1. Exercise, Exercise, Exercise
Here’s why it may help: Fat cells produce estrogen, and high levels of that hormone have been linked to certain cancers. Working out can shrink the size of fat cells, so your body pumps out less estrogen. The American Cancer Society recommends getting at least 150 minutes of moderate-intensity exercise per week (ideally, spread out, not all at once). Any kind of cardio will do, so hop on your bike or hit the nature trail. If your time is limited, exercising at high intensity for 75 minutes a week will have the same benefit.
2. Make Time For Regular Exercise
Adopt an active lifestyle. Aim for 30 minutes or more of moderate aerobic activity at least five days per week.
3. Minimize Or Avoid Alcohol
Alcohol is one of the most well established dietary risk factor for breast cancer. Women who consume more than two glasses of alcohol a day are at higher risk.
4. Quit Smoking
The risk of many cancers, including breast cancer, and other health problems increases if you smoke.
5. Eat More Veggies
Consume more cruciferous vegetables (broccoli, cabbage, cauliflower), dark leafy greens, carrots, tomatoes, citrus fruits, berries and cherries.
6. Check Your Breasts
Only 35% of women regularly check their breasts for signs of cancer.

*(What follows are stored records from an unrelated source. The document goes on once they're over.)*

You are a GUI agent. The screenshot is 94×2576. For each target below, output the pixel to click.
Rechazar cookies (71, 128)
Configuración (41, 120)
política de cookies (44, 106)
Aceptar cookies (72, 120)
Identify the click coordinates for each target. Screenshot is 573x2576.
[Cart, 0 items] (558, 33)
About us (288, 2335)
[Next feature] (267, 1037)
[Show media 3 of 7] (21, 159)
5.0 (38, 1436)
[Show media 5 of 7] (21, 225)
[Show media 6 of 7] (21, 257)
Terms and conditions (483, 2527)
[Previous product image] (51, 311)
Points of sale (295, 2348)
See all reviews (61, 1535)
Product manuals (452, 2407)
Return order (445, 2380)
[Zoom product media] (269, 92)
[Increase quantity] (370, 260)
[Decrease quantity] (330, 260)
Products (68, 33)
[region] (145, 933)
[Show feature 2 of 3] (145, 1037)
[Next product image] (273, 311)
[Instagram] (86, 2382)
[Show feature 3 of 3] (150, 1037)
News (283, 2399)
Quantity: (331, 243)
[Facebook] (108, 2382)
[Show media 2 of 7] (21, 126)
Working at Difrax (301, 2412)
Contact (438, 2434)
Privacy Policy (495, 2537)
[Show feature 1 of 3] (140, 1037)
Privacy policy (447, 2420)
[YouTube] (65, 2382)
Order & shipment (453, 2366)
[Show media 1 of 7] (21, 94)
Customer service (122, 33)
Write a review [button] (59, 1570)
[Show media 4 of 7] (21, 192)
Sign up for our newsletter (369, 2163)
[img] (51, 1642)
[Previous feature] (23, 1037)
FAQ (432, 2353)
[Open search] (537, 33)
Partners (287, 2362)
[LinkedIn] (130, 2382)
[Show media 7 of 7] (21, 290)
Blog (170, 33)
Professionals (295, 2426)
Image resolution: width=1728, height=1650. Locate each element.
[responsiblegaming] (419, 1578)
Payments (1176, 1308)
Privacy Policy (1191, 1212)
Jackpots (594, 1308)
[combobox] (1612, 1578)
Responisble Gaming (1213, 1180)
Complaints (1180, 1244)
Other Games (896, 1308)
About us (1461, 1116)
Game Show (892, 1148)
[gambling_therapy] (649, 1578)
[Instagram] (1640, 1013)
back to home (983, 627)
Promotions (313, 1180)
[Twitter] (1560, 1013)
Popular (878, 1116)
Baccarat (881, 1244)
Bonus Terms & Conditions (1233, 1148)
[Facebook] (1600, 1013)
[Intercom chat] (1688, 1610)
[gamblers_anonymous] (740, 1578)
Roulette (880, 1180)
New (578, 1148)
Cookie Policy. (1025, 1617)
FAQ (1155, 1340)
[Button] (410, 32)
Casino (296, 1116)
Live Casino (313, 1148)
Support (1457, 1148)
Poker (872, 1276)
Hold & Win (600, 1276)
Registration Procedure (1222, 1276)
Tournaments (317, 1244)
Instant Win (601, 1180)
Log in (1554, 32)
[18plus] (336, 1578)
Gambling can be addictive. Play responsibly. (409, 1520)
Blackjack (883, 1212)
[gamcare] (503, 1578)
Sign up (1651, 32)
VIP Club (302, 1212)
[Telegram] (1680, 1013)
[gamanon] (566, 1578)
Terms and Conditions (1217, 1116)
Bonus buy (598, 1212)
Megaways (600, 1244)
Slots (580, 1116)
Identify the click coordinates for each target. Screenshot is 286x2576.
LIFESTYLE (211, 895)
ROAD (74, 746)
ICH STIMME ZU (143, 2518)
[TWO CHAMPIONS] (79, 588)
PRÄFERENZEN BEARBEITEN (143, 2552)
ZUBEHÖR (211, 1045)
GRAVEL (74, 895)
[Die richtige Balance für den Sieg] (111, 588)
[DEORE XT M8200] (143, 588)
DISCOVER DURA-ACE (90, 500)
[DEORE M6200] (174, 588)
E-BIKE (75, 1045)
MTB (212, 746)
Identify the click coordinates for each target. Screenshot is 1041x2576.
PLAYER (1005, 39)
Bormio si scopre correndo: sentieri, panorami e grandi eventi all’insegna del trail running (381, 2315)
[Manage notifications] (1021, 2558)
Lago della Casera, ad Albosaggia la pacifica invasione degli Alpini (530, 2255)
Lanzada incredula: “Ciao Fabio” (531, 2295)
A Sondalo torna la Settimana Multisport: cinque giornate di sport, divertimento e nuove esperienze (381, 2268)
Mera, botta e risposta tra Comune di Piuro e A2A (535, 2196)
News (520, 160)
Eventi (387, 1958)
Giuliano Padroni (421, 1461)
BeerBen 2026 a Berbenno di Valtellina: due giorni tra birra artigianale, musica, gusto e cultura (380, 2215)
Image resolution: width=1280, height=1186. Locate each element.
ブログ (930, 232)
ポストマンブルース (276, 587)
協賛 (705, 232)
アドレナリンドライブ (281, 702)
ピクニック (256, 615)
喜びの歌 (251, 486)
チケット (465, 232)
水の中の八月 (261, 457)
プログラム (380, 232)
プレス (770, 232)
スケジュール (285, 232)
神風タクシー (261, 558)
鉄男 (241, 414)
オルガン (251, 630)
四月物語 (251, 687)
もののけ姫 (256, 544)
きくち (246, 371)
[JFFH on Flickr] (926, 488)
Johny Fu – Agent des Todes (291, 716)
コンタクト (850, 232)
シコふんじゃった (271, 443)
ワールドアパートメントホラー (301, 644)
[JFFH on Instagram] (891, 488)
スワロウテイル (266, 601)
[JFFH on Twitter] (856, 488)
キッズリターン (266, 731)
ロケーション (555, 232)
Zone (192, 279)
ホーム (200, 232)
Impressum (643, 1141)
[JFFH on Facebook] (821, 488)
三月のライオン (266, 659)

However, breast cancer is a leading cause of death in women and early diagnosis can rapidly increase chances of survival. Women are advised to get to know their boobs by checking them each month and looking out for changes in size, shape and skin texture, as well as checking for discharge, rashes or lumps. If you are not sure how to go about checking your breasts, visit a reputable website or ask your doctor for tips on performing these necessary checks.